# Easton buys Velomax... now what



## bikewriter (Sep 2, 2002)

Any rumors or guesses what Easton plans to do with Velomax?


----------



## Nessism (Feb 6, 2004)

*Make rims?*



bikewriter said:


> Any rumors or guesses what Easton plans to do with Velomax?


Easton makes all kinds of aluminum stuff so maybe rims are next. Seems like a natural.


----------



## CLTRD (May 3, 2004)

Nessism said:


> Easton makes all kinds of aluminum stuff so maybe rims are next. Seems like a natural.

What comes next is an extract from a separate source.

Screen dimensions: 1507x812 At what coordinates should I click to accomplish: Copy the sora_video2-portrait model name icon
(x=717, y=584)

 I sure hope so.. they're usually on top with technology and quality.. I'd like to see what they can come up with


----------



## Coolhand (Jul 28, 2002)

bikewriter said:


> Any rumors or guesses what Easton plans to do with Velomax?

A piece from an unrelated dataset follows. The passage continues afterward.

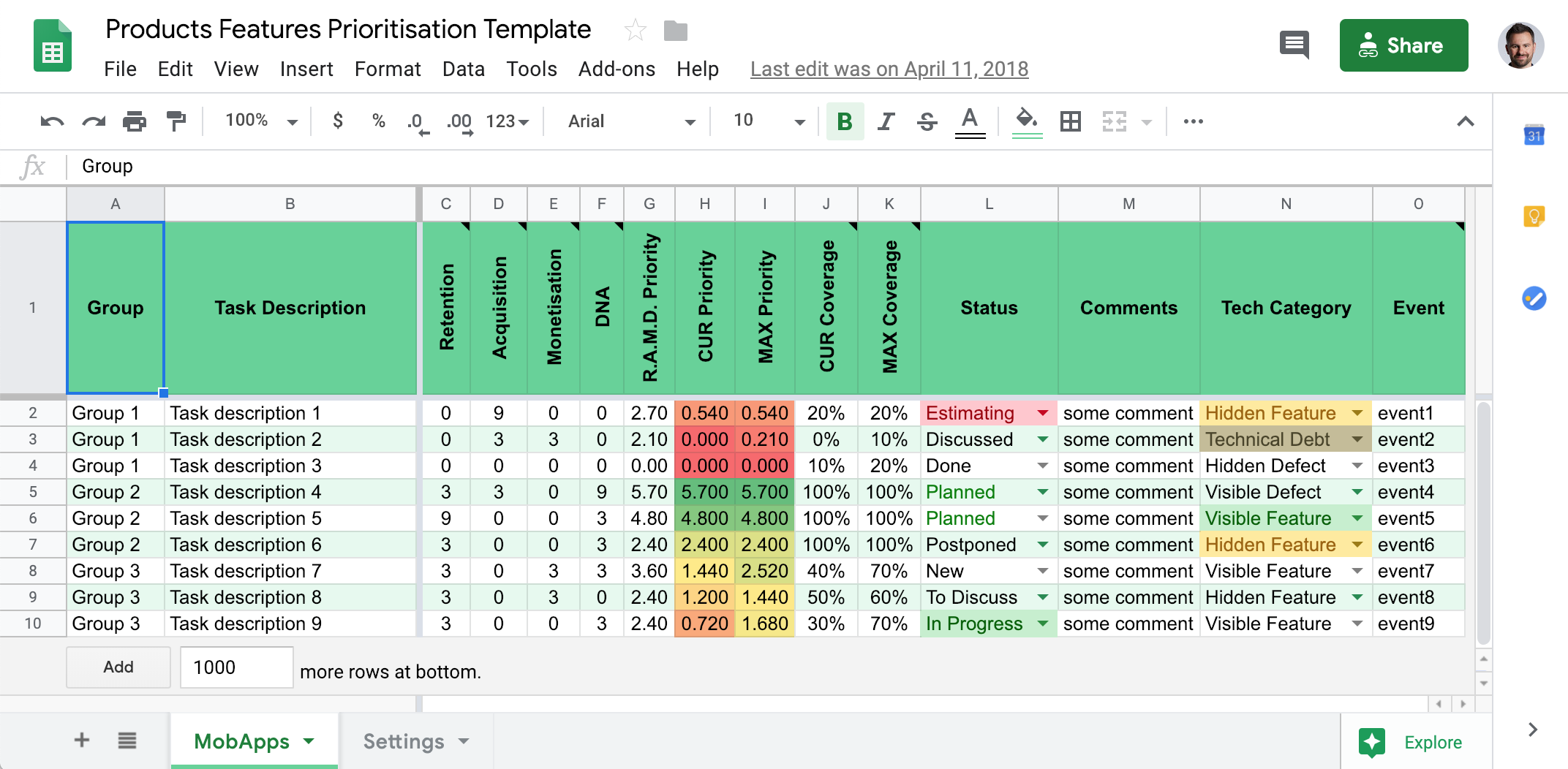Open comment history

coord(1294,45)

Carbon, carbon, carbon- that's what next. Carbon wheels sell like hot cakes, but are still too expensive. Look for a Velomax carbon clincher wheelset next year to rival the spiffy Reynolds carbon clinchers. Easton has the knowledge and capacity to rival Reynolds, Zipp, and Mavic at the race wheel game.


----------



## Angular (Apr 25, 2004)

Does Velomax use some Velocity rims for its wheels? The Aerohead and DeepV profiles look to be very close matches. They rotated the rim profiles by 180 degrees


----------



## Gripfer (Apr 22, 2002)

*Easton Wheels?*

My experience with easton wouldn't lead me to buy wheels from them


----------